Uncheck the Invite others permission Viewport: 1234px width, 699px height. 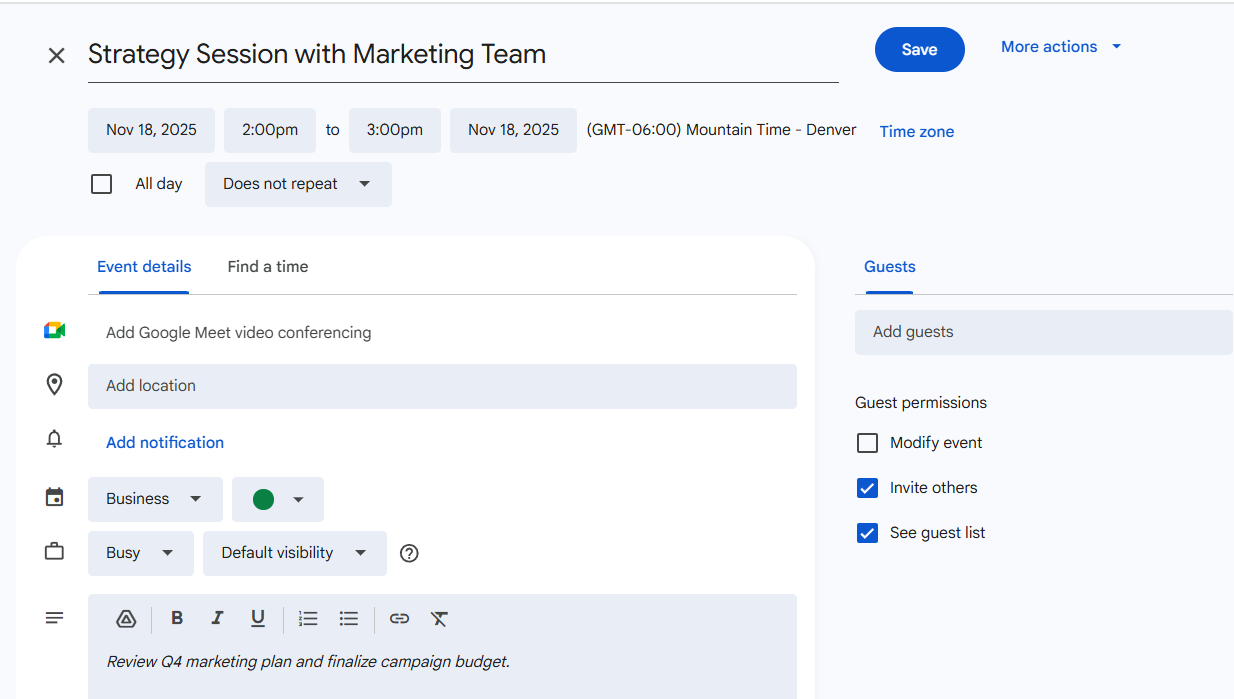tap(867, 488)
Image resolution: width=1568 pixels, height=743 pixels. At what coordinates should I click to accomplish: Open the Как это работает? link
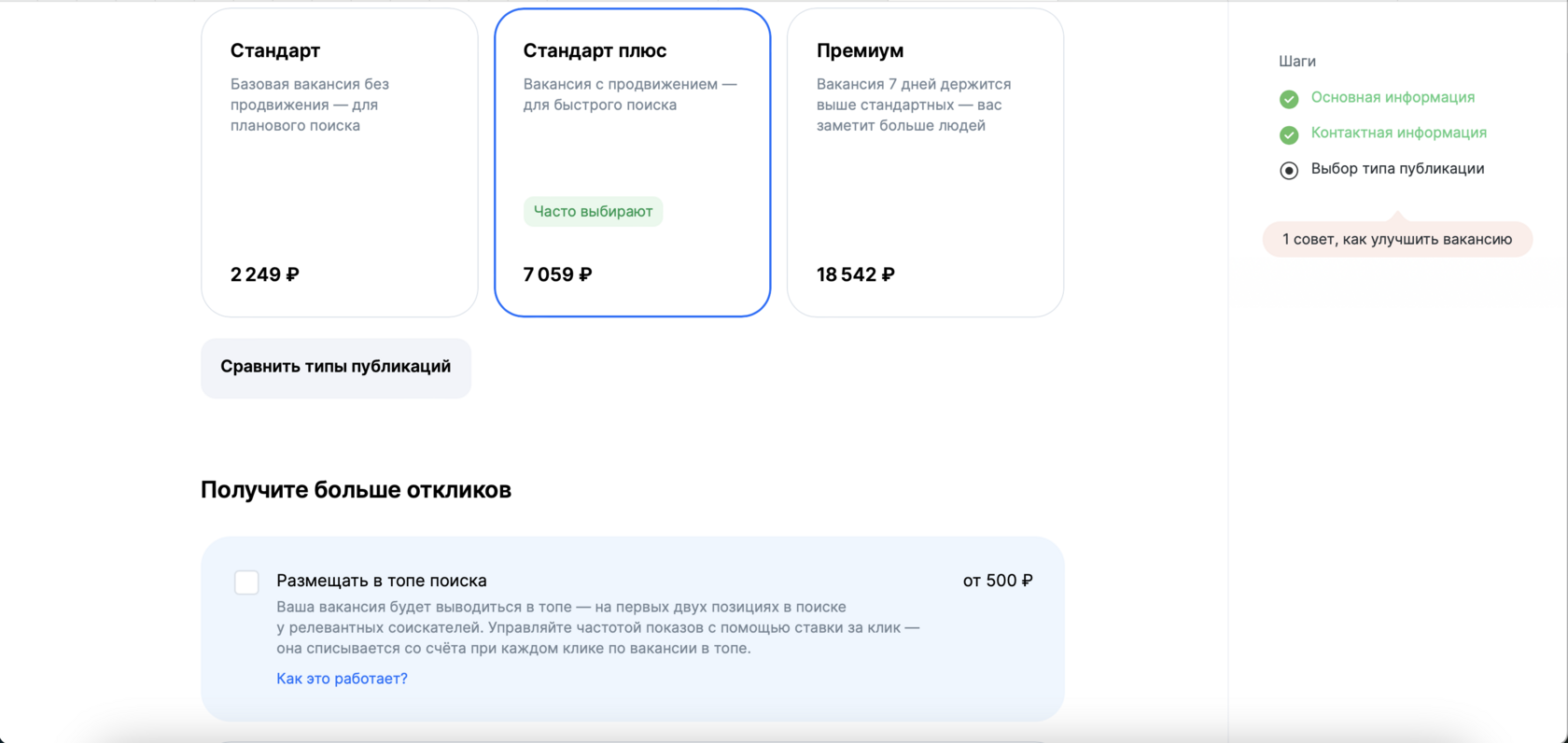[342, 679]
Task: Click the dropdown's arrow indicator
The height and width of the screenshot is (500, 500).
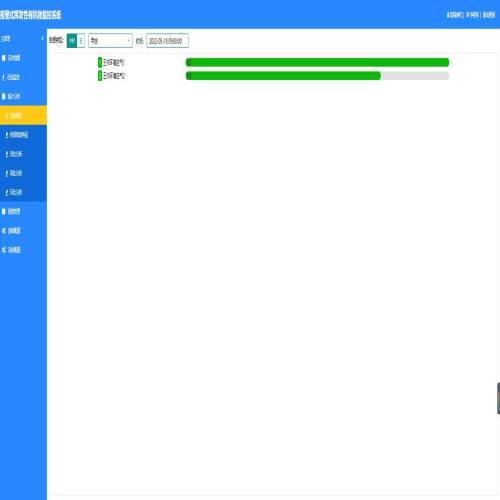Action: pos(129,41)
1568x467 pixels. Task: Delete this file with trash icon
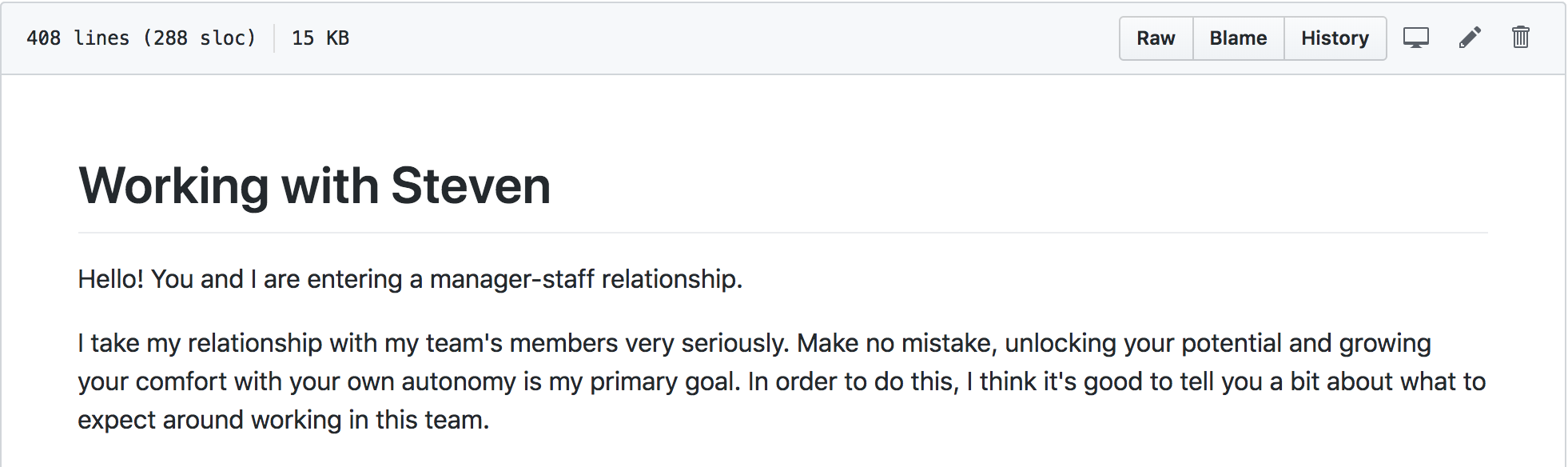coord(1520,38)
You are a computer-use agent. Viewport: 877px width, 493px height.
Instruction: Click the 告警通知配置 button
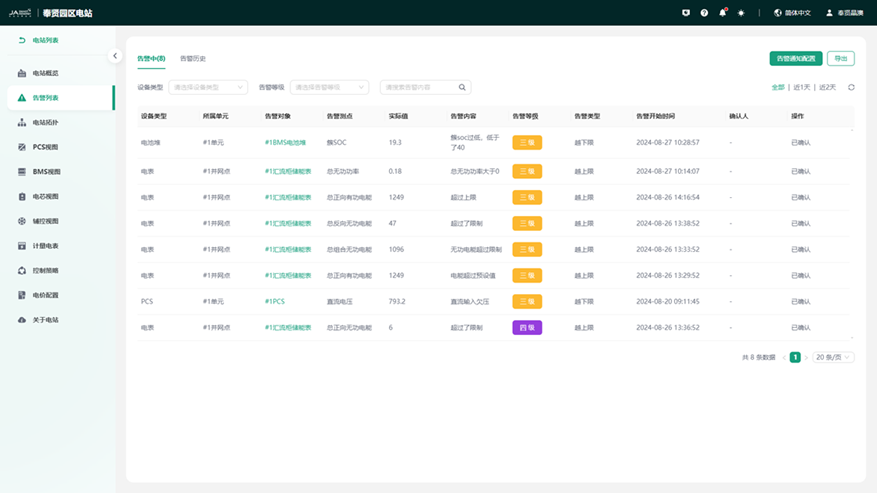tap(796, 59)
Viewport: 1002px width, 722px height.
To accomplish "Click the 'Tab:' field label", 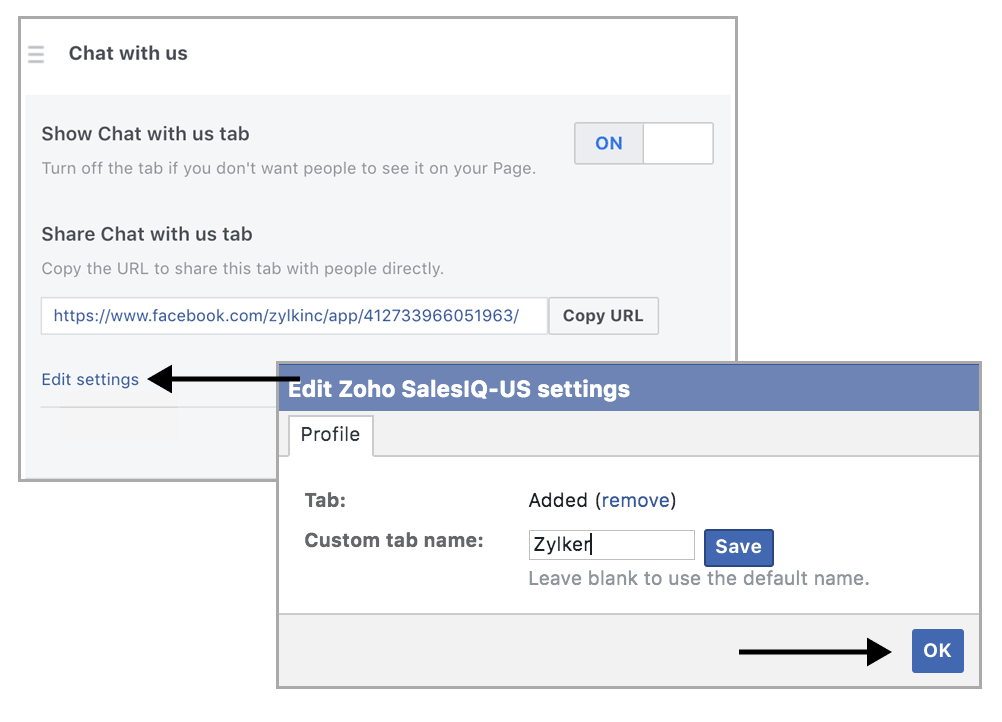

▬▬▬▬▬▬

Your task:
Please repeat exactly the lines from the one containing "Task: Click the dropdown's arrow indicator" through the last line of the records, both included, and leave out the pictures.

Task result:
Task: Click the dropdown's arrow indicator
The height and width of the screenshot is (500, 500).
Action: pos(129,41)
1568x467 pixels. Task: Delete this file with trash icon
coord(1520,38)
You are a computer-use agent. Viewport: 877px width, 493px height.
Instruction: Click the 告警通知配置 button
tap(796, 59)
Viewport: 1002px width, 722px height.
To accomplish "Click the 'Tab:' field label", 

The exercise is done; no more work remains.